Two decades of rising home prices across Canada have provided somewhat of a retirement windfall for older Canadians. That’s the good news. The bad news is that home ownership has become increasingly out of reach for younger adults – specifically millennials.
“The aspect of work longer, save more, only goes so far,” says Kurt Rosentreter, senior financial advisor at Manulife Securities Inc. in Toronto.
For financial advisors, counselling millennials about home purchases can be tricky. Along with discussing strategies to get closer to a down payment, advisors need to talk about what is and isn’t realistic – and the broader financial considerations.
The non-profit group Generation Squeeze, which advocates on behalf of young adults, calculated one challenge. Paul Kershaw, the group’s founder and lead researcher, says it now takes 13 years for first-time homebuyers to save for a 20 per cent down payment on an average-priced home. That number increases to 21 years in the Greater Toronto Area and to a whopping 29 years in Metro Vancouver.
To jump-start savings, registered retirement savings plans (RRSPs) offer one option, says Ed Rempel, a financial planner in Toronto. Younger buyers with good incomes might want to arrange a large RRSP loan to cover a number of years of unused contribution room.
Those assets could then be withdrawn from clients’ RRSPs – without having to pay a tax penalty – as part of the Home Buyers’ Plan.
“You could take $35,000 out of each of your RRSPs, so that’s $70,000 as a couple,” Mr. Rempel says.
Weddings can be another potential source. Mr. Rempel suggests taking a page from many cultures that ask for cash as a wedding present rather than gifts. If millennial couples already have a collection of household goods between them, it’s money for their future that they need the most. “That goes a long way toward a down payment.”
Mr. Rosentreter says his discussions with would-be homeowners zero in quickly on possible contributions from parents.

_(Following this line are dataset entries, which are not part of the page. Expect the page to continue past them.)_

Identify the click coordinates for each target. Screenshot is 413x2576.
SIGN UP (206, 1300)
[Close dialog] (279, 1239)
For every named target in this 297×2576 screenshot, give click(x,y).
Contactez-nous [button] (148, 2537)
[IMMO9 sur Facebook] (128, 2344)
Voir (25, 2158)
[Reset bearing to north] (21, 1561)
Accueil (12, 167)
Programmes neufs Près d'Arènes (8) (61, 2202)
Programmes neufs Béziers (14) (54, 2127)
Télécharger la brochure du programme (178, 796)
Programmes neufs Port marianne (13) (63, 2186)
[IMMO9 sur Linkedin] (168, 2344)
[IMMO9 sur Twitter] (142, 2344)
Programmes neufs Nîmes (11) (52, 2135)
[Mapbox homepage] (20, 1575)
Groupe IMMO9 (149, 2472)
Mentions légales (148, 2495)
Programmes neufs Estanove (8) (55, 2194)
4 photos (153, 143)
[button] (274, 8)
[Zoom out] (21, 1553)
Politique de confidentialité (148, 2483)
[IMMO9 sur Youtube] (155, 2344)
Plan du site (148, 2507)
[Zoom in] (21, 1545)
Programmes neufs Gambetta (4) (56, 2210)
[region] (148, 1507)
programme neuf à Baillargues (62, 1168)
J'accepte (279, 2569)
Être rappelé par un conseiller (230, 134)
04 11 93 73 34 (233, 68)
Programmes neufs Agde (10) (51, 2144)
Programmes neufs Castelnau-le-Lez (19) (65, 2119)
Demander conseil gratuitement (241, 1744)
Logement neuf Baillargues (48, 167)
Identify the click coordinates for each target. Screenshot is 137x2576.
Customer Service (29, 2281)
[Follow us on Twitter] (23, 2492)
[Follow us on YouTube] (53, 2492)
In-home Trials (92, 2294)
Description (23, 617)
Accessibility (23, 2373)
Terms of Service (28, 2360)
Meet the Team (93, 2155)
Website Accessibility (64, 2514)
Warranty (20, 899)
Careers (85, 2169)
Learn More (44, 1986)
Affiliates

The bank of mom and dad isn’t an option for all, but some parents have the means and desire to help. To assist with a down payment, parents have also found money from unexpected sources.
For example, registered education savings plans may be untapped because a child went directly into the workforce or found other ways to pay for a post-secondary education.
Advisors who work with these generations have different roles to play. When helping millennial clients, it’s about navigating how to manage a parental loan or gift. When helping the parents, it’s counselling them about what’s wise.
“I’m seeing parents at 65, 70, 75 years old sacrificing their retirement to help the kids out,” Mr. Rosentreter says.
Teresa Black Hughes, financial advisor and director at RGF Integrated Wealth Management in Vancouver, says the intergenerational wealth stakes can be high. If there are other children, for example, issues of fairness may arise unless the family intends to support each child similarly.
She also worries that parents can stretch themselves to make their millennial kids’ real estate dreams come true.
For example, Ms. Black Hughes describes the case of clients who are a couple and have three children. They bought a smaller home so that one child could live in their original home in a rent-to-own scheme. At the same time, the parents were supporting another child, who was going through a divorce, financially. Most of this money was coming from their retirement savings.
“At least once a year I said to them, as I would run calculations, ‘You can’t continue to haul this money out,’” she says.
Five years and hundreds of thousands of dollars of savings later, the parents’ comfortable retirement was gone. “It wasn’t extravagant, but it was all there. But they sacrificed it so they could help their children.”
Whatever the source of down-payment money, Ms. Black Hughes says younger buyers should be able to carry the monthly cost of a real estate purchase on their own.
“What can they reasonably save themselves? What can they bring to the table?” she says.
Mr. Rempel also advises millennials to crunch the numbers associated with owning a home. “Just because you qualify for something doesn’t mean that it’s actually smart to do that.”
For him, any real estate purchase for younger clients has to be part of a longer-term financial and investment plan.
Even if clients have managed to save up for a home, Mr. Rempel also talks to them about timing. With housing prices on a seemingly unstoppable climb, panic buying can happen as first-time owners worry about being priced out of their first home.
“People want to get in as quickly as possible, but I have a rule of thumb that it’s not worth owning [a home] if you live in it for less than five years. You can’t even get your money out,” Mr. Rempel says, pointing to land transfer taxes, fees and first-time costs for furniture and renovations.
Mr. Rosentreter, for his part, talks to younger clients about real estate trade-offs, which doesn’t always go over well.
“I have frank discussions about, ‘How far are you prepared to commute?’ or ‘Can you live in a different city?’ and they look at me like I have three heads,” he says.
He also talks about lifestyle trade-offs. If clients can scrape up enough for that monster mortgage, will they have enough left for family, vacations, cars and other needs and wants?
These discussions can help millennials decide if they should let go of the dream of home ownership.
“As a young person, will I think about planning for my future by having a really good financial portfolio and keeping my debt levels low? Or am I going to go into home ownership, which is really going to leverage me into one asset class?” Mr. Kershaw says.
There is no single answer. So, it’s even more important for advisors to help millennials determine if the prudent path to financial security involves real estate.